Anyone recall the Blue Jays ads with Paul Godfrey front and center? WTF? I’d say the teams (and media) to a point are the ones that make management the focal point. Ego doesn’t help either.

We might add the fact that the players today are so bland and faceless (no wonder McCown never has them on) that it’s not worth showcasing them.

Gerry
Gerry
February 3, 2011 8:33 am

It is true that there is no one “Popular” or Bonafide Star on the current rosters of Toronto’s pro teams. Which is a direct reflection of how all these franchises have languished in their respective leagues these past years.

However, the Jays appear to have a semblance of a plan going forward which hopefully will start to pay dividends thus making Bautista, Hill, Romero the faces of the franchise.

Raptors/Leafs, these are two teams which seem to have to draw up new plans to sell the fans every 2-3 years. It has become a bigger story to watch these organizations change their GM’s, Coaches etc… than to watch the teams. Until either franchise produces a plan that works, the doors will revolve and we all will keep watching the GM’s faces.

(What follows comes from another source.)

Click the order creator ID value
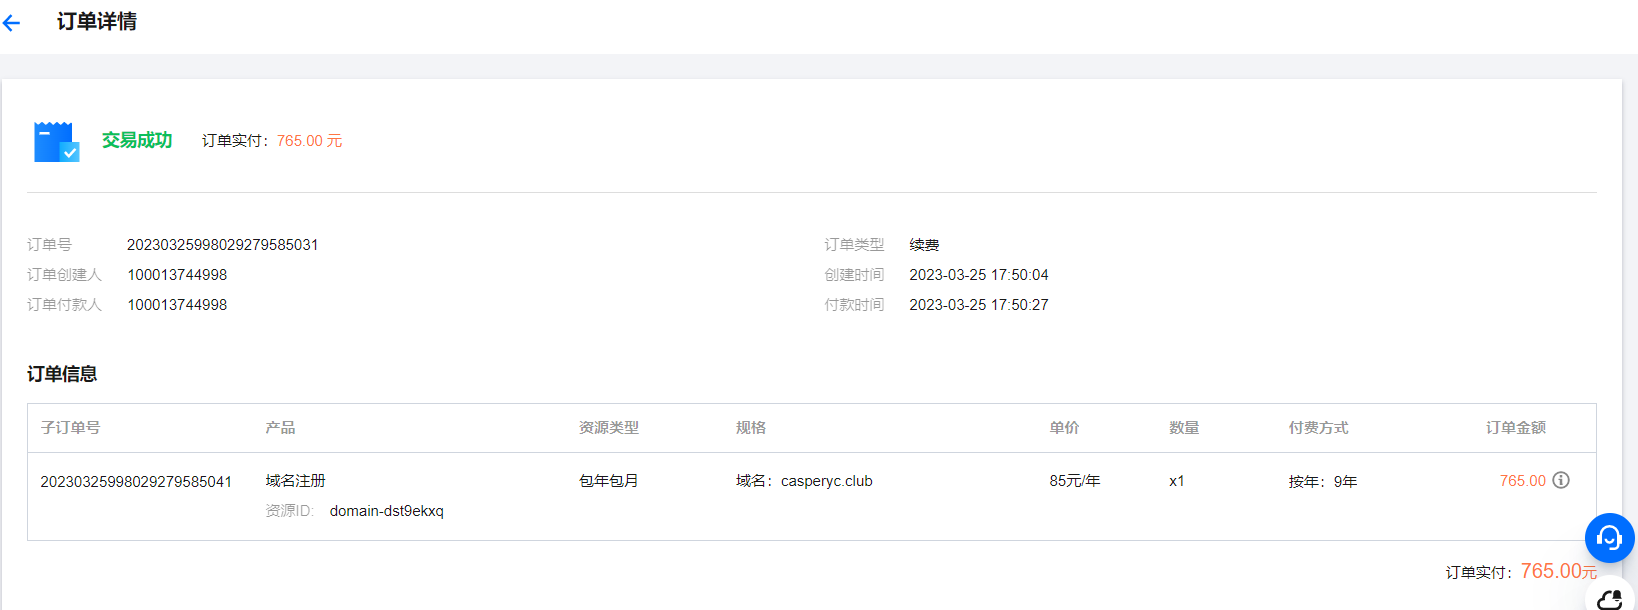 coord(177,275)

Sad reality for Toronto fans.

James
James
February 3, 2011 10:07 am

Bob I think you wrote that backwards….you mean that the Leafs won’t win for 7+ years right?

Because the Jays are in roughly 100x as good a position as the Leafs. They are a young team with loads of upside that is already close to contending, along with having a lot of blue-chip prospects with the team and in AAA.

The Leafs on the other hand are…a complete mess. Im guessing 3-5 years before winning a playoff round. They are in a terrible hole talent, asset, prospect, and everything-wise except revenue.

Raps I am pleasantly surprised by this year, although of course they obviously have a ways to go. Not like I can watch them too much, but glad they salvaged some sort of year and hopeful they score big in the draft.

Jays have most identity as a team I believe, and although none of the 3 teams have a central media figure really (other than management), I think the Jays are the closest. Bautista, Lind, Romero, Morrow, Snider, Hill – I could see any of these guys becoming a ‘face’ of the franchise.

The Raps really only have Bargnani as a possible Face, but for some reason regardless of his stats and such he isn’t the most likeable guy, and doesn’t seem like a leader at all.

Leafs have no one and I had this very debate with my buddies a couple weeks ago. Is there anyone worth buying a jersey of? Kessel?? Maybe in 2 years when he has a center and is playing great – even then he is the most shy NHLer around. Phanuef? Maybe if in the next couple years he gets his game back to near where it was…Schenn? No personality….list goes on.